(Saved entries)
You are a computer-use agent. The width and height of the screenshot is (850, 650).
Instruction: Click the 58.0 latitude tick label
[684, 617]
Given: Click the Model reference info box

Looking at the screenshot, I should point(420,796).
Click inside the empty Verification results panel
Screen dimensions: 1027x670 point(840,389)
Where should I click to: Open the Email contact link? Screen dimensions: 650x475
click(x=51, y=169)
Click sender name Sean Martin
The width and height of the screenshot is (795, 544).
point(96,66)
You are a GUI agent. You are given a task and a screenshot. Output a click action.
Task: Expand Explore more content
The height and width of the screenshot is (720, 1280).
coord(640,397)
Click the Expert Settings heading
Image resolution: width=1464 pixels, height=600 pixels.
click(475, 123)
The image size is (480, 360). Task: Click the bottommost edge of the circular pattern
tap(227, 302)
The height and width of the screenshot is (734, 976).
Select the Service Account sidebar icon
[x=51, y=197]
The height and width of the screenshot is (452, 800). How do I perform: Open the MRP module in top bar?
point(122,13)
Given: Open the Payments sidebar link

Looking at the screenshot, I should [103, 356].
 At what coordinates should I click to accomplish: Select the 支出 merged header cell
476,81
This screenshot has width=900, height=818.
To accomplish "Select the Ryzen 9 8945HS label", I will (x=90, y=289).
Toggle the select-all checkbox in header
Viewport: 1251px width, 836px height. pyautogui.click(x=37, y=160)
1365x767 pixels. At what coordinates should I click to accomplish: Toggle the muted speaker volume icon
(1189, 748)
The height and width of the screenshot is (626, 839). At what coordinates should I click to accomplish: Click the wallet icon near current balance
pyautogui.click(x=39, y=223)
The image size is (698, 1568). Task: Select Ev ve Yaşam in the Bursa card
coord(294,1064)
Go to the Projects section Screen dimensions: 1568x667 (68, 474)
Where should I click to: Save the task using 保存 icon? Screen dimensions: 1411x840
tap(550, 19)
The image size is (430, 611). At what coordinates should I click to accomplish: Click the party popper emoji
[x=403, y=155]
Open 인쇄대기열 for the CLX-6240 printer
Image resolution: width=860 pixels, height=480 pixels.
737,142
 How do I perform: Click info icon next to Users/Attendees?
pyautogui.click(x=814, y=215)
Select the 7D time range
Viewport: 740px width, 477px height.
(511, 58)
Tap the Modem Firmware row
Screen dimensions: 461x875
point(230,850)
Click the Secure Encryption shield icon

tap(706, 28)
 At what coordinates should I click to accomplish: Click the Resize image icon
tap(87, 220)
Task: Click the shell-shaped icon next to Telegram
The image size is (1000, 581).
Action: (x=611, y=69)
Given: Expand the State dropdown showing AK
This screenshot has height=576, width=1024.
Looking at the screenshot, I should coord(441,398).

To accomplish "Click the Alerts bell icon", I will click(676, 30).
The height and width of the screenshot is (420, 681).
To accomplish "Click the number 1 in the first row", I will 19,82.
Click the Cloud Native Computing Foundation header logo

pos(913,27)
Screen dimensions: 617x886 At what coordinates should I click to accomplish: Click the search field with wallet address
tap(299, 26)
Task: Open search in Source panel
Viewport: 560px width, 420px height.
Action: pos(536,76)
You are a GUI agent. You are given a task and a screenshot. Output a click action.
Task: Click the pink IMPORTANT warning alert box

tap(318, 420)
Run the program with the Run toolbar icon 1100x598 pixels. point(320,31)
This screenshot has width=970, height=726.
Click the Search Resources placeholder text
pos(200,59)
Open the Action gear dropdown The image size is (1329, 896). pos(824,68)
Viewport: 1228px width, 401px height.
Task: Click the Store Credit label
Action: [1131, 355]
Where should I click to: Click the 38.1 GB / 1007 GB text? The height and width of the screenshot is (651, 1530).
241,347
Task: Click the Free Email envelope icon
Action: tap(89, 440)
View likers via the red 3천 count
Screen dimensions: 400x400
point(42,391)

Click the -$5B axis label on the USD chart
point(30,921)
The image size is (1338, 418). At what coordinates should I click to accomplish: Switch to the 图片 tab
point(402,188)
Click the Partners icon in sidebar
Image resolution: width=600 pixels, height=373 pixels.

- [Work task]
Each record above should be returned exactly as written.

- [Answer to this exercise]
You are a computer-use agent. The width and height of the screenshot is (850, 650).
Instruction: Click the 58.0 latitude tick label
[684, 617]
Given: Click the Model reference info box

Looking at the screenshot, I should point(420,796).
Click inside the empty Verification results panel
Screen dimensions: 1027x670 point(840,389)
Where should I click to: Open the Email contact link? Screen dimensions: 650x475
click(x=51, y=169)
Click sender name Sean Martin
The width and height of the screenshot is (795, 544).
point(96,66)
You are a GUI agent. You are given a task and a screenshot. Output a click action.
Task: Expand Explore more content
The height and width of the screenshot is (720, 1280).
coord(640,397)
Click the Expert Settings heading
Image resolution: width=1464 pixels, height=600 pixels.
click(475, 123)
The image size is (480, 360). Task: Click the bottommost edge of the circular pattern
tap(227, 302)
The height and width of the screenshot is (734, 976).
Select the Service Account sidebar icon
[x=51, y=197]
The height and width of the screenshot is (452, 800). How do I perform: Open the MRP module in top bar?
point(122,13)
Given: Open the Payments sidebar link

Looking at the screenshot, I should [103, 356].
 At what coordinates should I click to accomplish: Select the 支出 merged header cell
476,81
This screenshot has width=900, height=818.
To accomplish "Select the Ryzen 9 8945HS label", I will (x=90, y=289).
Toggle the select-all checkbox in header
Viewport: 1251px width, 836px height. pyautogui.click(x=37, y=160)
1365x767 pixels. At what coordinates should I click to accomplish: Toggle the muted speaker volume icon
(1189, 748)
The height and width of the screenshot is (626, 839). At what coordinates should I click to accomplish: Click the wallet icon near current balance
pyautogui.click(x=39, y=223)
The image size is (698, 1568). Task: Select Ev ve Yaşam in the Bursa card
coord(294,1064)
Go to the Projects section Screen dimensions: 1568x667 (68, 474)
Where should I click to: Save the task using 保存 icon? Screen dimensions: 1411x840
tap(550, 19)
The image size is (430, 611). At what coordinates should I click to accomplish: Click the party popper emoji
[x=403, y=155]
Open 인쇄대기열 for the CLX-6240 printer
Image resolution: width=860 pixels, height=480 pixels.
737,142
 How do I perform: Click info icon next to Users/Attendees?
pyautogui.click(x=814, y=215)
Select the 7D time range
Viewport: 740px width, 477px height.
(511, 58)
Tap the Modem Firmware row
Screen dimensions: 461x875
point(230,850)
Click the Secure Encryption shield icon

tap(706, 28)
 At what coordinates should I click to accomplish: Click the Resize image icon
tap(87, 220)
Task: Click the shell-shaped icon next to Telegram
The image size is (1000, 581).
Action: (x=611, y=69)
Given: Expand the State dropdown showing AK
This screenshot has height=576, width=1024.
Looking at the screenshot, I should coord(441,398).

To accomplish "Click the Alerts bell icon", I will click(676, 30).
The height and width of the screenshot is (420, 681).
To accomplish "Click the number 1 in the first row", I will 19,82.
Click the Cloud Native Computing Foundation header logo

pos(913,27)
Screen dimensions: 617x886 At what coordinates should I click to accomplish: Click the search field with wallet address
tap(299, 26)
Task: Open search in Source panel
Viewport: 560px width, 420px height.
Action: pos(536,76)
You are a GUI agent. You are given a task and a screenshot. Output a click action.
Task: Click the pink IMPORTANT warning alert box

tap(318, 420)
Run the program with the Run toolbar icon 1100x598 pixels. point(320,31)
This screenshot has width=970, height=726.
Click the Search Resources placeholder text
pos(200,59)
Open the Action gear dropdown The image size is (1329, 896). pos(824,68)
Viewport: 1228px width, 401px height.
Task: Click the Store Credit label
Action: [1131, 355]
Where should I click to: Click the 38.1 GB / 1007 GB text? The height and width of the screenshot is (651, 1530).
241,347
Task: Click the Free Email envelope icon
Action: tap(89, 440)
View likers via the red 3천 count
Screen dimensions: 400x400
point(42,391)

Click the -$5B axis label on the USD chart
point(30,921)
The image size is (1338, 418). At what coordinates should I click to accomplish: Switch to the 图片 tab
point(402,188)
Click the Partners icon in sidebar
Image resolution: width=600 pixels, height=373 pixels.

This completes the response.